**ENTRIES**
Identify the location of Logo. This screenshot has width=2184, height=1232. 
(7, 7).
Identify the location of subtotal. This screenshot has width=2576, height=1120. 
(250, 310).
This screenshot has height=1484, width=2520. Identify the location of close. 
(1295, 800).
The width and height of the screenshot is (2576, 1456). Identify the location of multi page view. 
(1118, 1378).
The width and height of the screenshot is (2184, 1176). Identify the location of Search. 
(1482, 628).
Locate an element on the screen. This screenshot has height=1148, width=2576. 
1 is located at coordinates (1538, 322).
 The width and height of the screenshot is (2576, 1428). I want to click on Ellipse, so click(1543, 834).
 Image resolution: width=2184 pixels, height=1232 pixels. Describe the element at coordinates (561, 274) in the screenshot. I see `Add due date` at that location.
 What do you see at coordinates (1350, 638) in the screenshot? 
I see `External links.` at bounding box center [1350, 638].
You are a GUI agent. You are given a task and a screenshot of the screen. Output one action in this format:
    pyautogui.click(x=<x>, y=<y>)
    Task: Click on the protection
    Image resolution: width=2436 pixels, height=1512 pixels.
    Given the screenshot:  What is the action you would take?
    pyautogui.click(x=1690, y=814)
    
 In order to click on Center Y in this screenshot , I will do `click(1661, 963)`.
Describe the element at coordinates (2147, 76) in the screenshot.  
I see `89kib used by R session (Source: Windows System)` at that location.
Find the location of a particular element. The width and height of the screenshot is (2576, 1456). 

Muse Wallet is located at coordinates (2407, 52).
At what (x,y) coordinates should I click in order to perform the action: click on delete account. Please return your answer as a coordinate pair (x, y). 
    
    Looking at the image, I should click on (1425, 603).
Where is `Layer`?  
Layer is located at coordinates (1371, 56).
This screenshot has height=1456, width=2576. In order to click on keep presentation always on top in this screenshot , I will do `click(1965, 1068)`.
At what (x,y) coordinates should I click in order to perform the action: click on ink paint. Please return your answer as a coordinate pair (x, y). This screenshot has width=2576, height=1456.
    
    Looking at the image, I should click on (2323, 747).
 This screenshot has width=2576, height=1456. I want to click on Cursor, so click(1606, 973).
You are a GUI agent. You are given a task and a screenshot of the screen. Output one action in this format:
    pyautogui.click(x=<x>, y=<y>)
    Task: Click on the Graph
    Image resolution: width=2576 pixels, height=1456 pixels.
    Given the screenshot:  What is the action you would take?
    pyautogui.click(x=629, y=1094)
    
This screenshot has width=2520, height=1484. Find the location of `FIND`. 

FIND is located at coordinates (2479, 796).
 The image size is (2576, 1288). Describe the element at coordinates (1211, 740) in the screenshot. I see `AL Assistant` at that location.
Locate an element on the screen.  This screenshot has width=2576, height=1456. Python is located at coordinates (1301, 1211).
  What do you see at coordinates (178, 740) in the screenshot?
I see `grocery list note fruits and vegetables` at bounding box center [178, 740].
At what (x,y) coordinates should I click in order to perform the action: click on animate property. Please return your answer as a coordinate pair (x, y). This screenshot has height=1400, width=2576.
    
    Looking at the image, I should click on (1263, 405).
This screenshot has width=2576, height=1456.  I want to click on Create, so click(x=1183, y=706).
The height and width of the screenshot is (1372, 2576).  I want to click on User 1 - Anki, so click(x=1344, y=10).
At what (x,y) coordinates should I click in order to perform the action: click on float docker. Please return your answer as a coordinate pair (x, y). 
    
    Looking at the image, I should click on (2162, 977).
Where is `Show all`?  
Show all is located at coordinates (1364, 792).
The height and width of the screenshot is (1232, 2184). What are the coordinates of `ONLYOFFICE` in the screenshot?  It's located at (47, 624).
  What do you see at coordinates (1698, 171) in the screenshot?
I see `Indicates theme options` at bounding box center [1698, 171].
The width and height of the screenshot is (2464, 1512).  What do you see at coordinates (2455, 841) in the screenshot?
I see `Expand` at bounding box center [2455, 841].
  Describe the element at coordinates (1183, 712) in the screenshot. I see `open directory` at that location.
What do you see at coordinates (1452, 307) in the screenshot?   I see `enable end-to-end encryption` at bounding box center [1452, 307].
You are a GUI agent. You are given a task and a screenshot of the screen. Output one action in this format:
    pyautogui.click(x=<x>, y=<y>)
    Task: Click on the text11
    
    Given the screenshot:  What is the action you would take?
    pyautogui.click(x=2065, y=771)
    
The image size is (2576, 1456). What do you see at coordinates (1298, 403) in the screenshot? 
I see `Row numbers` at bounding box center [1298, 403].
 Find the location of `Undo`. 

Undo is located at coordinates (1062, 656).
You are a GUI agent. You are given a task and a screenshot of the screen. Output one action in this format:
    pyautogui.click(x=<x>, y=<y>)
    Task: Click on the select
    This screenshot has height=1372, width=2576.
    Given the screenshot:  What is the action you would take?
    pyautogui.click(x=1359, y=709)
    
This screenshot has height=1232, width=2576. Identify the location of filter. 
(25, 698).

**EXERCISE REQUIREMENTS**
Rewrite the records above as a Markdown table with the columns Number and Line. Put one line per row, numbered in order, and leave out blank lines.

**WRITTEN RESPONSE**
| Number | Line |
|---|---|
| 1 | Identify the location of Logo. This screenshot has width=2184, height=1232.  |
| 2 | (7, 7). |
| 3 | Identify the location of subtotal. This screenshot has width=2576, height=1120.  |
| 4 | (250, 310). |
| 5 | This screenshot has height=1484, width=2520. Identify the location of close.  |
| 6 | (1295, 800). |
| 7 | The width and height of the screenshot is (2576, 1456). Identify the location of multi page view.  |
| 8 | (1118, 1378). |
| 9 | The width and height of the screenshot is (2184, 1176). Identify the location of Search.  |
| 10 | (1482, 628). |
| 11 | Locate an element on the screen. This screenshot has height=1148, width=2576.  |
| 12 | 1 is located at coordinates (1538, 322). |
| 13 |  The width and height of the screenshot is (2576, 1428). I want to click on Ellipse, so click(1543, 834). |
| 14 |  Image resolution: width=2184 pixels, height=1232 pixels. Describe the element at coordinates (561, 274) in the screenshot. I see `Add due date` at that location. |
| 15 |  What do you see at coordinates (1350, 638) in the screenshot?  |
| 16 | I see `External links.` at bounding box center [1350, 638]. |
| 17 | You are a GUI agent. You are given a task and a screenshot of the screen. Output one action in this format: |
| 18 |     pyautogui.click(x=<x>, y=<y>) |
| 19 |     Task: Click on the protection |
| 20 |     Image resolution: width=2436 pixels, height=1512 pixels. |
| 21 |     Given the screenshot:  What is the action you would take? |
| 22 |     pyautogui.click(x=1690, y=814) |
| 23 |  In order to click on Center Y in this screenshot , I will do `click(1661, 963)`. |
| 24 | Describe the element at coordinates (2147, 76) in the screenshot.   |
| 25 | I see `89kib used by R session (Source: Windows System)` at that location. |
| 26 | Find the location of a particular element. The width and height of the screenshot is (2576, 1456).  |
| 27 | Muse Wallet is located at coordinates (2407, 52). |
| 28 | At what (x,y) coordinates should I click in order to perform the action: click on delete account. Please return your answer as a coordinate pair (x, y).  |
| 29 |     Looking at the image, I should click on (1425, 603). |
| 30 | Where is `Layer`?   |
| 31 | Layer is located at coordinates (1371, 56). |
| 32 | This screenshot has height=1456, width=2576. In order to click on keep presentation always on top in this screenshot , I will do `click(1965, 1068)`. |
| 33 | At what (x,y) coordinates should I click in order to perform the action: click on ink paint. Please return your answer as a coordinate pair (x, y). This screenshot has width=2576, height=1456. |
| 34 |     Looking at the image, I should click on (2323, 747). |
| 35 |  This screenshot has width=2576, height=1456. I want to click on Cursor, so click(1606, 973). |
| 36 | You are a GUI agent. You are given a task and a screenshot of the screen. Output one action in this format: |
| 37 |     pyautogui.click(x=<x>, y=<y>) |
| 38 |     Task: Click on the Graph |
| 39 |     Image resolution: width=2576 pixels, height=1456 pixels. |
| 40 |     Given the screenshot:  What is the action you would take? |
| 41 |     pyautogui.click(x=629, y=1094) |
| 42 | This screenshot has width=2520, height=1484. Find the location of `FIND`.  |
| 43 | FIND is located at coordinates (2479, 796). |
| 44 |  The image size is (2576, 1288). Describe the element at coordinates (1211, 740) in the screenshot. I see `AL Assistant` at that location. |
| 45 | Locate an element on the screen.  This screenshot has width=2576, height=1456. Python is located at coordinates (1301, 1211). |
| 46 |   What do you see at coordinates (178, 740) in the screenshot? |
| 47 | I see `grocery list note fruits and vegetables` at bounding box center [178, 740]. |
| 48 | At what (x,y) coordinates should I click in order to perform the action: click on animate property. Please return your answer as a coordinate pair (x, y). This screenshot has height=1400, width=2576. |
| 49 |     Looking at the image, I should click on (1263, 405). |
| 50 | This screenshot has width=2576, height=1456.  I want to click on Create, so click(x=1183, y=706). |
| 51 | The height and width of the screenshot is (1372, 2576).  I want to click on User 1 - Anki, so click(x=1344, y=10). |
| 52 | At what (x,y) coordinates should I click in order to perform the action: click on float docker. Please return your answer as a coordinate pair (x, y).  |
| 53 |     Looking at the image, I should click on (2162, 977). |
| 54 | Where is `Show all`?   |
| 55 | Show all is located at coordinates (1364, 792). |
| 56 | The height and width of the screenshot is (1232, 2184). What are the coordinates of `ONLYOFFICE` in the screenshot?  It's located at (47, 624). |
| 57 |   What do you see at coordinates (1698, 171) in the screenshot? |
| 58 | I see `Indicates theme options` at bounding box center [1698, 171]. |
| 59 | The width and height of the screenshot is (2464, 1512).  What do you see at coordinates (2455, 841) in the screenshot? |
| 60 | I see `Expand` at bounding box center [2455, 841]. |
| 61 |   Describe the element at coordinates (1183, 712) in the screenshot. I see `open directory` at that location. |
| 62 | What do you see at coordinates (1452, 307) in the screenshot?   I see `enable end-to-end encryption` at bounding box center [1452, 307]. |
| 63 | You are a GUI agent. You are given a task and a screenshot of the screen. Output one action in this format: |
| 64 |     pyautogui.click(x=<x>, y=<y>) |
| 65 |     Task: Click on the text11 |
| 66 |     Given the screenshot:  What is the action you would take? |
| 67 |     pyautogui.click(x=2065, y=771) |
| 68 | The image size is (2576, 1456). What do you see at coordinates (1298, 403) in the screenshot?  |
| 69 | I see `Row numbers` at bounding box center [1298, 403]. |
| 70 |  Find the location of `Undo`.  |
| 71 | Undo is located at coordinates (1062, 656). |
| 72 | You are a GUI agent. You are given a task and a screenshot of the screen. Output one action in this format: |
| 73 |     pyautogui.click(x=<x>, y=<y>) |
| 74 |     Task: Click on the select |
| 75 |     This screenshot has height=1372, width=2576. |
| 76 |     Given the screenshot:  What is the action you would take? |
| 77 |     pyautogui.click(x=1359, y=709) |
| 78 | This screenshot has height=1232, width=2576. Identify the location of filter.  |
| 79 | (25, 698). |